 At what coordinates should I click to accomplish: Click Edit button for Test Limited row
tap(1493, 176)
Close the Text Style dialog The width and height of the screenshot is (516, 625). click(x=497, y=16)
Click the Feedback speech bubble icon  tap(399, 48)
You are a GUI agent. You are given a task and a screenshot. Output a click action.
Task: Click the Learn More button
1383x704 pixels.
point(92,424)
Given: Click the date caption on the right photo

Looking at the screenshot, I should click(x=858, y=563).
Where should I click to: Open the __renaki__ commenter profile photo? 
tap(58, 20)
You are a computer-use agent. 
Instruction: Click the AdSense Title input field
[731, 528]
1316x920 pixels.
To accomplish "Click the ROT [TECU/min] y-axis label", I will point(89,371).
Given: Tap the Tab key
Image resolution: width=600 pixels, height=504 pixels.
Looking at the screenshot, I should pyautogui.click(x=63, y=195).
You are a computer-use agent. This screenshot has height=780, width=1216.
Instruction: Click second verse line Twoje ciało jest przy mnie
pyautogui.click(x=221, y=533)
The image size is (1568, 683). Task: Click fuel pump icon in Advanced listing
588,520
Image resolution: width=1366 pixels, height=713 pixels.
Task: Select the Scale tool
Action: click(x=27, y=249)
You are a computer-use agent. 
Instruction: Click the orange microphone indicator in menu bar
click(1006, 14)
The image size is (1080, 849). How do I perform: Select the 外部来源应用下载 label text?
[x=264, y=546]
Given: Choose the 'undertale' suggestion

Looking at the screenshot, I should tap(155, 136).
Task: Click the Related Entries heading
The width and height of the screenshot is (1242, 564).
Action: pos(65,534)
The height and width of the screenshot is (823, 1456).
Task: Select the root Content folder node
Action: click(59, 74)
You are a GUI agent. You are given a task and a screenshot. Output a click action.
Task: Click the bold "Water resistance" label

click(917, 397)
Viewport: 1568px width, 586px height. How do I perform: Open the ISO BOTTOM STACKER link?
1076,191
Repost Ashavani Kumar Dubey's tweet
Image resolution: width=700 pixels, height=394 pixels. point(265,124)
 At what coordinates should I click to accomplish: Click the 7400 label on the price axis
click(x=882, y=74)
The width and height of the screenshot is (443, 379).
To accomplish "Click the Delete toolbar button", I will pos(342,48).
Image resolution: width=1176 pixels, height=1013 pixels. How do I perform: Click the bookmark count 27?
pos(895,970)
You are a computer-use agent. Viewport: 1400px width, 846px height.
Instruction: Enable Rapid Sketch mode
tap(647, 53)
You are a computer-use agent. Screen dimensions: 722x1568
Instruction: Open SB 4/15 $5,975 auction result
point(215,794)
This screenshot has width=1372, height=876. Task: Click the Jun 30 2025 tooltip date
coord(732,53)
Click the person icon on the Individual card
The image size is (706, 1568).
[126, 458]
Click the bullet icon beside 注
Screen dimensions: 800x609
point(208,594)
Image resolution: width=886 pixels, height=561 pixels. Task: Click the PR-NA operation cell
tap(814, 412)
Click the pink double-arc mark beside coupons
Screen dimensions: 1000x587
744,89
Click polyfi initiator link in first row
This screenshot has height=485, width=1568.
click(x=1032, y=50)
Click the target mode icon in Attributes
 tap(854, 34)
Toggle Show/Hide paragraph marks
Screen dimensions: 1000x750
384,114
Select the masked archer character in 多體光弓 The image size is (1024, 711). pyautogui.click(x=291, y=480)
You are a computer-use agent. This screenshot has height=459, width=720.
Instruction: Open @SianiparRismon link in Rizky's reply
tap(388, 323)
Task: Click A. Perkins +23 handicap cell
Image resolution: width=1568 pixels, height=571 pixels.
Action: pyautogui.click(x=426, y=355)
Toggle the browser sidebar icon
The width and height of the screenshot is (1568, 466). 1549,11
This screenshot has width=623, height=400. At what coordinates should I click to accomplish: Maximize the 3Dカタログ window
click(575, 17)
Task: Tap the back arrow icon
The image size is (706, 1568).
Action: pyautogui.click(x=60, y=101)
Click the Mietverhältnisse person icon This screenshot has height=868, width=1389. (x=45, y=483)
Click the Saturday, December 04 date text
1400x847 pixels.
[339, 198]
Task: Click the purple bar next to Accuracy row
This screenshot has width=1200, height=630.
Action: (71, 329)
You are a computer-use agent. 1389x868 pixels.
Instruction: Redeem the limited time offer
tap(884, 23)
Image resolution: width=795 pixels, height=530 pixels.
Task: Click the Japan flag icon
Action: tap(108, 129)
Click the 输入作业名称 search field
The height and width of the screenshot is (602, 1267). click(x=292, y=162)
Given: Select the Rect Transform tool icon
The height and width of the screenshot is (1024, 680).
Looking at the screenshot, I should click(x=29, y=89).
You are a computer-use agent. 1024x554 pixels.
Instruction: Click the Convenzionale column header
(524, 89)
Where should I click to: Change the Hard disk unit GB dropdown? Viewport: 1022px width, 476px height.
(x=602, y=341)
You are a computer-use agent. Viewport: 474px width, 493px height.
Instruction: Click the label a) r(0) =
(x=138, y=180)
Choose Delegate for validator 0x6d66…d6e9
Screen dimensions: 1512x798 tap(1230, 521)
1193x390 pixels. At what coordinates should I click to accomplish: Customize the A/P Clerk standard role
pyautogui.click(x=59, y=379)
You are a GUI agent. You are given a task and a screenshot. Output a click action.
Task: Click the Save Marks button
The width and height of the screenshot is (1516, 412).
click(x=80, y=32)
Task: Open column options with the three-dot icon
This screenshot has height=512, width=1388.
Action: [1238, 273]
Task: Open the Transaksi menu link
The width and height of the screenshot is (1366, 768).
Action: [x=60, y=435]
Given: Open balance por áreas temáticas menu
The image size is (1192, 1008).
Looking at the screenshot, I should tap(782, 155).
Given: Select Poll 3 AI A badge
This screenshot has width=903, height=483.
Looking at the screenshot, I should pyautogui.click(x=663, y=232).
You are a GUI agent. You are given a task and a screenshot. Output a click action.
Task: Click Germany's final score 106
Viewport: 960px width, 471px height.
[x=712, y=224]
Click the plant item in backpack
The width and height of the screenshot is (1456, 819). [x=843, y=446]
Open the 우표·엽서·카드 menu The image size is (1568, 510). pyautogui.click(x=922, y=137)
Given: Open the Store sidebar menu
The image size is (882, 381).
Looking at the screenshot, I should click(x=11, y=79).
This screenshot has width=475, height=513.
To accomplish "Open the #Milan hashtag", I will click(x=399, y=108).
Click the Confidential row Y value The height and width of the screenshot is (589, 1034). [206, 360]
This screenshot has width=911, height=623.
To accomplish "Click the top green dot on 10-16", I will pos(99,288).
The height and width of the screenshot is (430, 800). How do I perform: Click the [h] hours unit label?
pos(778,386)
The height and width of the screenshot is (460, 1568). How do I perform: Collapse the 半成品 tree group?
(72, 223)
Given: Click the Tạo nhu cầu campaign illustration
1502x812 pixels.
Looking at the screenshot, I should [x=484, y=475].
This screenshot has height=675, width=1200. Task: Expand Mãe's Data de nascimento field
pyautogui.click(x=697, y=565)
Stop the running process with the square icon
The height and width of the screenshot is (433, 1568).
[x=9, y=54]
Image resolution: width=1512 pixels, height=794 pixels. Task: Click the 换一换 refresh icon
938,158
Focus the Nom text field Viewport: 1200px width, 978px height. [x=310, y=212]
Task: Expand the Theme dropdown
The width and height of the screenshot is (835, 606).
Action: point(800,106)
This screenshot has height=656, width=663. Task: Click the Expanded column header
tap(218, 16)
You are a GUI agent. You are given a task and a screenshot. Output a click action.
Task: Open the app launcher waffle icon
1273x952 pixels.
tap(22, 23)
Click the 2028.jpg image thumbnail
━━━━━━━━━━━━━━━━━━━━━━━━━━━━━━
Problem to solve:
Reproduce the listing above in full, word for word.

Answer to this task:
 At what coordinates should I click to accomplish: Click Edit button for Test Limited row
tap(1493, 176)
Close the Text Style dialog The width and height of the screenshot is (516, 625). click(x=497, y=16)
Click the Feedback speech bubble icon  tap(399, 48)
You are a GUI agent. You are given a task and a screenshot. Output a click action.
Task: Click the Learn More button
1383x704 pixels.
point(92,424)
Given: Click the date caption on the right photo

Looking at the screenshot, I should click(x=858, y=563).
Where should I click to: Open the __renaki__ commenter profile photo? 
tap(58, 20)
You are a computer-use agent. 
Instruction: Click the AdSense Title input field
[731, 528]
1316x920 pixels.
To accomplish "Click the ROT [TECU/min] y-axis label", I will point(89,371).
Given: Tap the Tab key
Image resolution: width=600 pixels, height=504 pixels.
Looking at the screenshot, I should pyautogui.click(x=63, y=195).
You are a computer-use agent. This screenshot has height=780, width=1216.
Instruction: Click second verse line Twoje ciało jest przy mnie
pyautogui.click(x=221, y=533)
The image size is (1568, 683). Task: Click fuel pump icon in Advanced listing
588,520
Image resolution: width=1366 pixels, height=713 pixels.
Task: Select the Scale tool
Action: click(x=27, y=249)
You are a computer-use agent. 
Instruction: Click the orange microphone indicator in menu bar
click(1006, 14)
The image size is (1080, 849). How do I perform: Select the 外部来源应用下载 label text?
[x=264, y=546]
Given: Choose the 'undertale' suggestion

Looking at the screenshot, I should tap(155, 136).
Task: Click the Related Entries heading
The width and height of the screenshot is (1242, 564).
Action: pos(65,534)
The height and width of the screenshot is (823, 1456).
Task: Select the root Content folder node
Action: click(59, 74)
You are a GUI agent. You are given a task and a screenshot. Output a click action.
Task: Click the bold "Water resistance" label

click(917, 397)
Viewport: 1568px width, 586px height. How do I perform: Open the ISO BOTTOM STACKER link?
1076,191
Repost Ashavani Kumar Dubey's tweet
Image resolution: width=700 pixels, height=394 pixels. point(265,124)
 At what coordinates should I click to accomplish: Click the 7400 label on the price axis
click(x=882, y=74)
The width and height of the screenshot is (443, 379).
To accomplish "Click the Delete toolbar button", I will pos(342,48).
Image resolution: width=1176 pixels, height=1013 pixels. How do I perform: Click the bookmark count 27?
pos(895,970)
You are a computer-use agent. Viewport: 1400px width, 846px height.
Instruction: Enable Rapid Sketch mode
tap(647, 53)
You are a computer-use agent. Screen dimensions: 722x1568
Instruction: Open SB 4/15 $5,975 auction result
point(215,794)
This screenshot has width=1372, height=876. Task: Click the Jun 30 2025 tooltip date
coord(732,53)
Click the person icon on the Individual card
The image size is (706, 1568).
[126, 458]
Click the bullet icon beside 注
Screen dimensions: 800x609
point(208,594)
Image resolution: width=886 pixels, height=561 pixels. Task: Click the PR-NA operation cell
tap(814, 412)
Click the pink double-arc mark beside coupons
Screen dimensions: 1000x587
744,89
Click polyfi initiator link in first row
This screenshot has height=485, width=1568.
click(x=1032, y=50)
Click the target mode icon in Attributes
 tap(854, 34)
Toggle Show/Hide paragraph marks
Screen dimensions: 1000x750
384,114
Select the masked archer character in 多體光弓 The image size is (1024, 711). pyautogui.click(x=291, y=480)
You are a computer-use agent. This screenshot has height=459, width=720.
Instruction: Open @SianiparRismon link in Rizky's reply
tap(388, 323)
Task: Click A. Perkins +23 handicap cell
Image resolution: width=1568 pixels, height=571 pixels.
Action: pyautogui.click(x=426, y=355)
Toggle the browser sidebar icon
The width and height of the screenshot is (1568, 466). 1549,11
This screenshot has width=623, height=400. At what coordinates should I click to accomplish: Maximize the 3Dカタログ window
click(575, 17)
Task: Tap the back arrow icon
The image size is (706, 1568).
Action: pyautogui.click(x=60, y=101)
Click the Mietverhältnisse person icon This screenshot has height=868, width=1389. (x=45, y=483)
Click the Saturday, December 04 date text
1400x847 pixels.
[339, 198]
Task: Click the purple bar next to Accuracy row
This screenshot has width=1200, height=630.
Action: (71, 329)
You are a computer-use agent. 1389x868 pixels.
Instruction: Redeem the limited time offer
tap(884, 23)
Image resolution: width=795 pixels, height=530 pixels.
Task: Click the Japan flag icon
Action: tap(108, 129)
Click the 输入作业名称 search field
The height and width of the screenshot is (602, 1267). click(x=292, y=162)
Given: Select the Rect Transform tool icon
The height and width of the screenshot is (1024, 680).
Looking at the screenshot, I should click(x=29, y=89).
You are a computer-use agent. 1024x554 pixels.
Instruction: Click the Convenzionale column header
(524, 89)
Where should I click to: Change the Hard disk unit GB dropdown? Viewport: 1022px width, 476px height.
(x=602, y=341)
You are a computer-use agent. Viewport: 474px width, 493px height.
Instruction: Click the label a) r(0) =
(x=138, y=180)
Choose Delegate for validator 0x6d66…d6e9
Screen dimensions: 1512x798 tap(1230, 521)
1193x390 pixels. At what coordinates should I click to accomplish: Customize the A/P Clerk standard role
pyautogui.click(x=59, y=379)
You are a GUI agent. You are given a task and a screenshot. Output a click action.
Task: Click the Save Marks button
The width and height of the screenshot is (1516, 412).
click(x=80, y=32)
Task: Open column options with the three-dot icon
This screenshot has height=512, width=1388.
Action: [1238, 273]
Task: Open the Transaksi menu link
The width and height of the screenshot is (1366, 768).
Action: [x=60, y=435]
Given: Open balance por áreas temáticas menu
The image size is (1192, 1008).
Looking at the screenshot, I should tap(782, 155).
Given: Select Poll 3 AI A badge
This screenshot has width=903, height=483.
Looking at the screenshot, I should pyautogui.click(x=663, y=232).
You are a GUI agent. You are given a task and a screenshot. Output a click action.
Task: Click Germany's final score 106
Viewport: 960px width, 471px height.
[x=712, y=224]
Click the plant item in backpack
The width and height of the screenshot is (1456, 819). [x=843, y=446]
Open the 우표·엽서·카드 menu The image size is (1568, 510). pyautogui.click(x=922, y=137)
Given: Open the Store sidebar menu
The image size is (882, 381).
Looking at the screenshot, I should click(x=11, y=79).
This screenshot has width=475, height=513.
To accomplish "Open the #Milan hashtag", I will click(x=399, y=108).
Click the Confidential row Y value The height and width of the screenshot is (589, 1034). [206, 360]
This screenshot has width=911, height=623.
To accomplish "Click the top green dot on 10-16", I will pos(99,288).
The height and width of the screenshot is (430, 800). How do I perform: Click the [h] hours unit label?
pos(778,386)
The height and width of the screenshot is (460, 1568). How do I perform: Collapse the 半成品 tree group?
(72, 223)
Given: Click the Tạo nhu cầu campaign illustration
1502x812 pixels.
Looking at the screenshot, I should [x=484, y=475].
This screenshot has height=675, width=1200. Task: Expand Mãe's Data de nascimento field
pyautogui.click(x=697, y=565)
Stop the running process with the square icon
The height and width of the screenshot is (433, 1568).
[x=9, y=54]
Image resolution: width=1512 pixels, height=794 pixels. Task: Click the 换一换 refresh icon
938,158
Focus the Nom text field Viewport: 1200px width, 978px height. [x=310, y=212]
Task: Expand the Theme dropdown
The width and height of the screenshot is (835, 606).
Action: point(800,106)
This screenshot has height=656, width=663. Task: Click the Expanded column header
tap(218, 16)
You are a GUI agent. You are given a task and a screenshot. Output a click action.
Task: Open the app launcher waffle icon
1273x952 pixels.
tap(22, 23)
Click the 2028.jpg image thumbnail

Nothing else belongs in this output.